Thanks Mary! This is really helpful. Delegation is really an area where I need to improve. And trusting others to do as good a job as I would....or at least stop caring so much about everything being perfect and "my way".
In my experience, in academia, the women were much harder on me over men. In biotech, I've not seen the same level of competitiveness between women. It's definitely been a more supportive environment.
Thanks Jade! Yes delegating is my achilles heel...just this morning I was troubleshooting errors in one of the websites we maintain myself. I provide this list for my own reference as well!
Interesting about women being harder on each other in academia, I can see that. Do you sometimes get discouraged at how few women speakers there are at biotech/pharma conferences?
Great post Mary . As others have said here and on twitter, this is all good advice even outside of biotech. I especially like the mentoring others point, and think its important to add to never burn bridges with former mentors. Even if you've long left their lab or group, you never know when they might be useful to you so stay in touch. Many of the recent trainees and techs (say past 5yrs or so) from my group continue to send small Christmas presents to the lab/our PI (like a basket of chocolate and card with a photo of their family or something like that) just to say thanks...nice tradition. And on the other side, mentoring others can be an educational experience for you too - you really have to understand something well to explain it to others.
I would say that I notice how few women there are. I also notice how many women a company has working at their trade show booth.
I was involved in a project where I had to line up experts on a subject for a series and of course I was conscious of making sure I had women involved so I asked the top women in the field to participate. All declined the invitation (with exception of one). So I ended up having a line up of 11 people with only one woman. But not because I didn't try.

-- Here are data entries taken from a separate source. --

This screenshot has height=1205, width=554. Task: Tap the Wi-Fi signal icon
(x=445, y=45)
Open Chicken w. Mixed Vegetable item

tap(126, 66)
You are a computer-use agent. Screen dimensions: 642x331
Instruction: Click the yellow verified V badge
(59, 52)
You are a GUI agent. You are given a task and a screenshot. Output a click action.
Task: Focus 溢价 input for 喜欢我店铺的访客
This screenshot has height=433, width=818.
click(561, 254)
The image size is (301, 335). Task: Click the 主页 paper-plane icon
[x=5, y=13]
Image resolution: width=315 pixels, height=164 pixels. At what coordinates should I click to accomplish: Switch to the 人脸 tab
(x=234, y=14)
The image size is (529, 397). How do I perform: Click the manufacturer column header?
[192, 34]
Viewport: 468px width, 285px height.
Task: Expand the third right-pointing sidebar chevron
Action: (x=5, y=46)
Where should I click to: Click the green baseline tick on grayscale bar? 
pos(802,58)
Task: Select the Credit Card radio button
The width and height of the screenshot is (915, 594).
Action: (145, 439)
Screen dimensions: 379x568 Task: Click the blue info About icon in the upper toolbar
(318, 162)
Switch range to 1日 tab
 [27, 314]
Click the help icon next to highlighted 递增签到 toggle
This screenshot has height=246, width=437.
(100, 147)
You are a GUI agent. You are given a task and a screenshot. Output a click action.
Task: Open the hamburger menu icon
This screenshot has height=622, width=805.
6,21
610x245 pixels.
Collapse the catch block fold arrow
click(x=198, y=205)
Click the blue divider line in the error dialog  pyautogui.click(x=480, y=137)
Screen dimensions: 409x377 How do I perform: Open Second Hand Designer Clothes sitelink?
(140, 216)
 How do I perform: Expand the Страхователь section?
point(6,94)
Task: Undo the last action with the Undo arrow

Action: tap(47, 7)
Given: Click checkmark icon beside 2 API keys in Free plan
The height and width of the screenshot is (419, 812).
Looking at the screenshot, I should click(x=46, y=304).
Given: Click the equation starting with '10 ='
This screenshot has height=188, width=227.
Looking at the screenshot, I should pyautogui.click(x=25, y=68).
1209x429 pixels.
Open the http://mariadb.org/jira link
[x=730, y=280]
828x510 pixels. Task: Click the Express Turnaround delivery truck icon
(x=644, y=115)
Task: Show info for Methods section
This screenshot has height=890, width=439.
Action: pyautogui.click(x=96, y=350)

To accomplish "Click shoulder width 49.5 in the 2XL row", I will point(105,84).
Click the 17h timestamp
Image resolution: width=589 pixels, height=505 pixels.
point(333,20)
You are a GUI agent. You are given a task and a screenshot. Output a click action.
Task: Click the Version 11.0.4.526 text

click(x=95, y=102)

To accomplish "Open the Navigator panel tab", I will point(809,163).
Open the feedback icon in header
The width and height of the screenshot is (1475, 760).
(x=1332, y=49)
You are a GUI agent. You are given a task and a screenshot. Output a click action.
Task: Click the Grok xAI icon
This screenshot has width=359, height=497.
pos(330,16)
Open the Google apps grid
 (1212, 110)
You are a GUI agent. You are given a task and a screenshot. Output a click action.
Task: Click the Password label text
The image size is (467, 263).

Most of the reasons for saying no were that they were too busy- too many trainees in the lab to oversee or grant deadlines. The men I asked were keen to be involved in the project and fit it in despite whatever they had going on. I am sure they had the same higher priority committments.
So sometimes when I get annoyed that there are no women in the schedule or on the agenda, I think of that and how I went through the same thing. Maybe the organizers tried and everyone said no? Sometimes you have to take what you can get.
Are women getting better at setting boundries and prioritizing their time? Maybe. And since there are so few in comparison to men in the upper tier, it can be hard to get them to commit to extra activities that do not have a major impact on their career.
When I see a trade show booth with all men and no women- and not the small ones with 2 staff, but I've seen boths staffed with 6-10 people and all men, then I think, that company is not female friendly.
They don't have a single woman on the marketing or sales staff? Something is wrong.